Your task ->
Which lines hold the word "target"? Copy each of them from the material.

Supplied entries ->
------------------------
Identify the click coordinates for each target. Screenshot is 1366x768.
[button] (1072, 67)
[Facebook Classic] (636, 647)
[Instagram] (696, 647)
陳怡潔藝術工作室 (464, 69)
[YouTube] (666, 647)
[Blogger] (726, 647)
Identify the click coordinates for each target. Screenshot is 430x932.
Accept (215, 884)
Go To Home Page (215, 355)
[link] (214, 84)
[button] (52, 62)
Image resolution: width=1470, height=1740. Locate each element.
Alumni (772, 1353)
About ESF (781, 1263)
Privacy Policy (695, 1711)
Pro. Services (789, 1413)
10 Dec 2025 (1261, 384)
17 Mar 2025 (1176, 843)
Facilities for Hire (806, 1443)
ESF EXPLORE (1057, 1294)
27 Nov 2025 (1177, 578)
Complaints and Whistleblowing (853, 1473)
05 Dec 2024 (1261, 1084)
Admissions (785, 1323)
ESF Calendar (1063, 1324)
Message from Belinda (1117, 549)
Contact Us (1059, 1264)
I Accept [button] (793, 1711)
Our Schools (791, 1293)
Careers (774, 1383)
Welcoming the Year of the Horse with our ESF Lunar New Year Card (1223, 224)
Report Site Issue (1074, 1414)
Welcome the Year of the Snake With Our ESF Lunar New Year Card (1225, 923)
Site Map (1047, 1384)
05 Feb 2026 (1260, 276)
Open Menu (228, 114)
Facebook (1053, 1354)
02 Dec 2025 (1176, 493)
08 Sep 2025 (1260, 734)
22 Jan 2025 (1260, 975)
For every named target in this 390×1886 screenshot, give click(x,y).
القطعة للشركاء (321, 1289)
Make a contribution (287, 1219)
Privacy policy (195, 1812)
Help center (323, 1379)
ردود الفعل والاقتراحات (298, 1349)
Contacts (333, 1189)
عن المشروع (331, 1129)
------------------------
Response to the task ->
Identify the click coordinates for each target. Screenshot is 1366x768.
Identify the click coordinates for each target. Screenshot is 430x932.
For every named target in this 390×1886 screenshot, give click(x,y).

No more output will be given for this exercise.